Element 1: Data Types
Relevant Information
Harvard Dataverse Repository supports any data format regardless of file extension. There is additional processing of tabular data stored in SPSS, Stata, RData, and CSV file formats upon upload to index variables and create an archive-friendly tabular file (.tab). In order for the ingest process to work correctly, files must be valid and structured according to the formatting requirements described in the user guide: https://guides.dataverse.org/en/latest/user/tabulardataingest/index.html
About Element 1: Data Types
Element 1: Data Types | Briefly describe the scientific data to be managed, preserved, and shared: 1.1. Summarize the types and estimated amount of scientific data expected to be generated in the project 1.2. Describe which scientific data from the project will be preserved and shared and provide the rationale for this decision 1.3. List the metadata, other relevant data, and any associated documentation that will be made accessible to facilitate interpretation of the scientific data | |
Harvard Dataverse Supports | Description | Links to User Guide for Additional Information |
All data types | Any data format regardless of file extension | Data formats for preservation: https://www.openaire.eu/data-formats-preservation-guide Digital Preservation Handbook: https://www.dpconline.org/handbook/technical-solutions-and-tools/file-formats-and-standards |
Tabular data | For SPSS, Stata, RData, and CSV files, the ingest process extracts the data content from the user’s files and archives it in an application-neutral, easily-readable format.

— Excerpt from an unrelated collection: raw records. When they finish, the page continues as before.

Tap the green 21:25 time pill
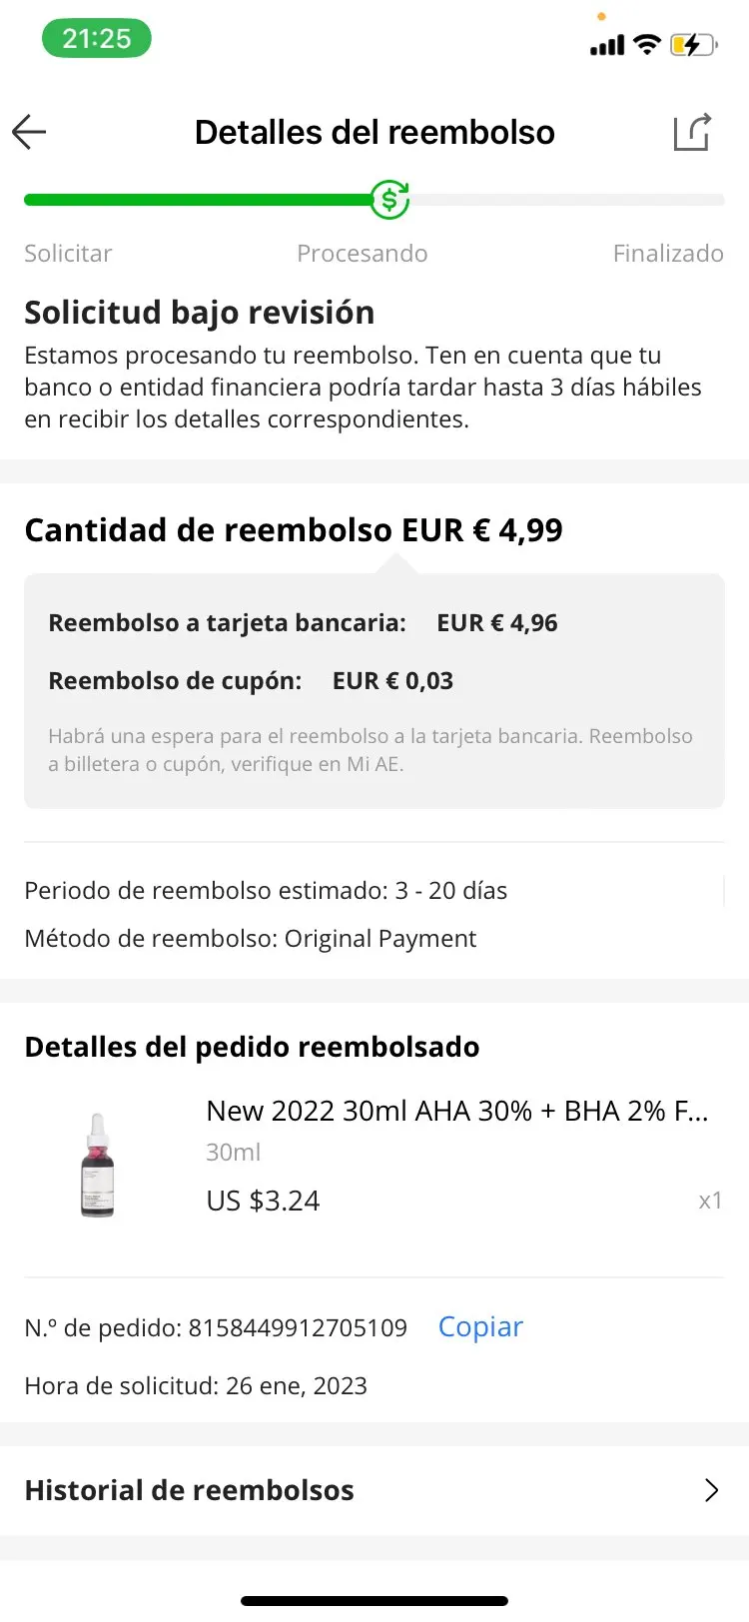Screen dimensions: 749x1622 point(96,39)
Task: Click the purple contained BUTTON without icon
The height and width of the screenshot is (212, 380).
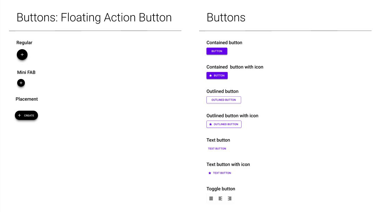Action: point(217,51)
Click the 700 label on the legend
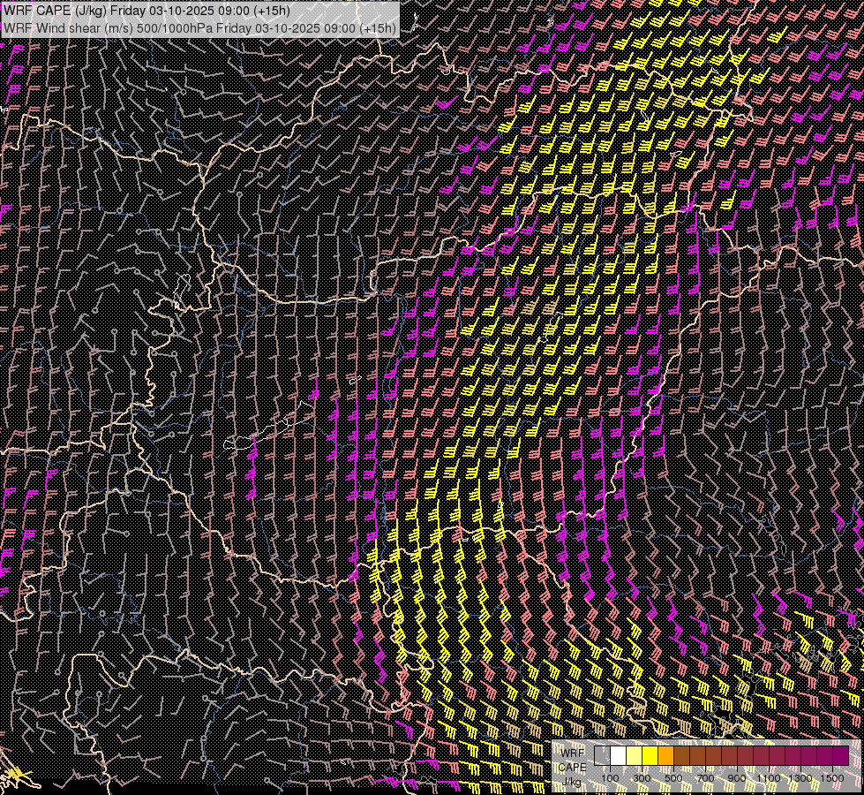864x795 pixels. (x=705, y=777)
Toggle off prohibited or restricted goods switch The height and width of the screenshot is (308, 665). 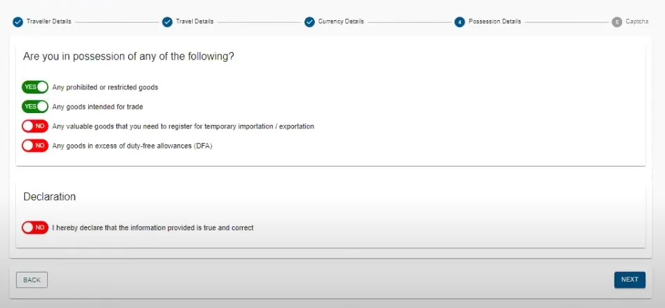coord(35,87)
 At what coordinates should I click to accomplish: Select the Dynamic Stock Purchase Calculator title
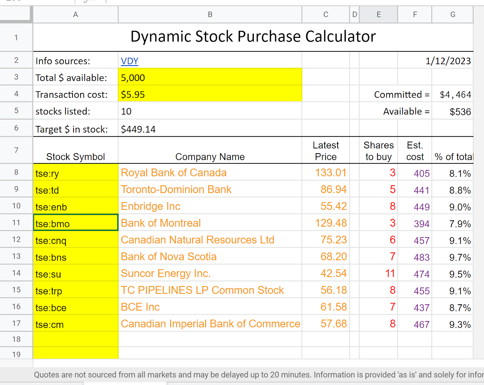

Note: enhanced ingest for Excel files is not available. | Tabular Data File Ingest: https://guides.dataverse.org/en/latest/user/tabulardataingest/index.html |
Sample DMP Text for Section 1.3 | For tabular data: PI will ensure that tabular data files are ingested properly by the Dataverse software. To best support archival preservation, Harvard Dataverse stores the raw data content extracted from successfully ingested tabular data files in plain text, TAB-delimited files. The metadata information that describes this content is stored separately, in a relational database, so that it can be accessed efficiently by the application. For the purposes of archival preservation it can be exported, in plain text XML files, using a standardized, open DDI Codebook format. | |